CIFAR-10 是一个包含十个类别的常用图像数据集。我们的目标是为每张输入图像预测其所属的一个类别。

# Below we are preprocessing data for CIFAR-10. We use an arbitrary batch size of 128.
transforms_cifar = transforms.Compose([
    transforms.ToTensor(),
    transforms.Normalize(mean=[0.485, 0.456, 0.406], std=[0.229, 0.224, 0.225]),
])

# Loading the CIFAR-10 dataset:
train_dataset = datasets.CIFAR10(root='./data', train=True, download=True, transform=transforms_cifar)
test_dataset = datasets.CIFAR10(root='./data', train=False, download=True, transform=transforms_cifar)

train_loader = torch.utils.data.DataLoader(train_dataset, batch_size=128, shuffle=True, num_workers=2)
test_loader = torch.utils.data.DataLoader(test_dataset, batch_size=128, shuffle=False, num_workers=2)

1 2	Files already downloaded and verified Files already downloaded and verified

教师模型和学生模型的独立监督学习

以下两种架构都是卷积神经网络（CNN），具有不同数量的卷积层，用作特征提取器，后接一个包含10个类别的分类器。学生模型中的卷积核和参数数量较少。

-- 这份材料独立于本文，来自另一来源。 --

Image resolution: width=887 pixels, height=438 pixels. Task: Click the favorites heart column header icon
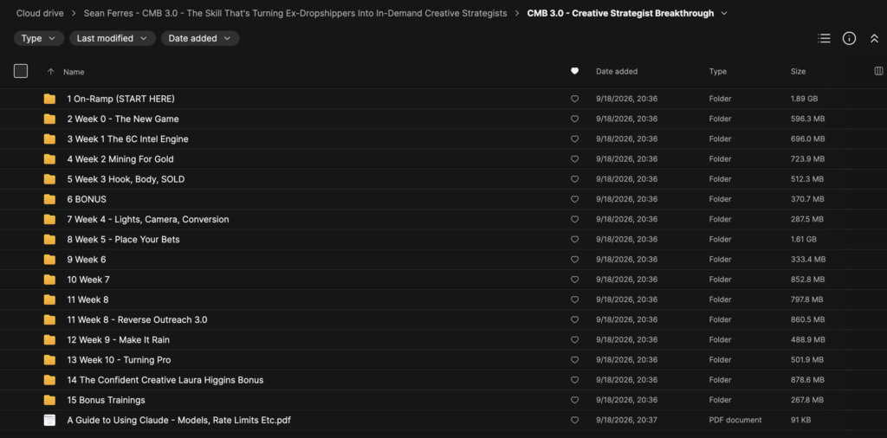pyautogui.click(x=575, y=71)
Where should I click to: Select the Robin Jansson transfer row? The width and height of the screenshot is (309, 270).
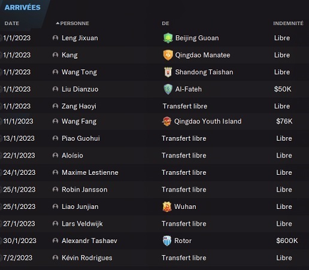point(155,190)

# Deeper neural network class to be used as teacher:
class DeepNN(nn.Module):
    def __init__(self, num_classes=10):
        super(DeepNN, self).__init__()
        self.features = nn.Sequential(
            nn.Conv2d(3, 128, kernel_size=3, padding=1),
            nn.ReLU(),
            nn.Conv2d(128, 64, kernel_size=3, padding=1),
            nn.ReLU(),
            nn.MaxPool2d(kernel_size=2, stride=2),
            nn.Conv2d(64, 64, kernel_size=3, padding=1),
            nn.ReLU(),
            nn.Conv2d(64, 32, kernel_size=3, padding=1),
            nn.ReLU(),
            nn.MaxPool2d(kernel_size=2, stride=2),
        )
        self.classifier = nn.Sequential(
            nn.Linear(2048, 1024),
            nn.ReLU(),
            nn.Dropout(0.1),
            nn.Linear(1024, 256),
            nn.ReLU(),
            nn.Dropout(0.1),
            nn.Linear(256, num_classes)
        )

    def forward(self, x):
        x = self.features(x)
        x = torch.flatten(x, 1)
        x = self.classifier(x)
        return x

# Lightweight neural network class to be used as student:
class LightNN(nn.Module):
    def __init__(self, num_classes=10):
        super(LightNN, self).__init__()
        self.features = nn.Sequential(
            nn.Conv2d(3, 16, kernel_size=3, padding=1),
            nn.ReLU(),
            nn.MaxPool2d(kernel_size=2, stride=2),
            nn.Conv2d(16, 16, kernel_size=3, padding=1),
            nn.ReLU(),
            nn.MaxPool2d(kernel_size=2, stride=2),
        )
        self.classifier = nn.Sequential(
            nn.Linear(1024, 256),
            nn.ReLU(),
            nn.Dropout(0.1),
            nn.Linear(256, num_classes)
        )

    def forward(self, x):
        x = self.features(x)
        x = torch.flatten(x, 1)
        x = self.classifier(x)
        return x

以下是基础模型的训练和测试函数，loss 为 logit 与 label 之间的交叉熵，metric 也是 accuracy。

def train(model, train_loader, epochs, learning_rate, device):
    criterion = nn.CrossEntropyLoss()
    optimizer = optim.Adam(model.parameters(), lr=learning_rate)

    model.train()

    for epoch in range(epochs):
        running_loss = 0.0
        for inputs, labels in train_loader:
            # inputs: A collection of batch_size images
            # labels: A vector of dimensionality batch_size with integers denoting class of each image
            inputs, labels = inputs.to(device), labels.to(device)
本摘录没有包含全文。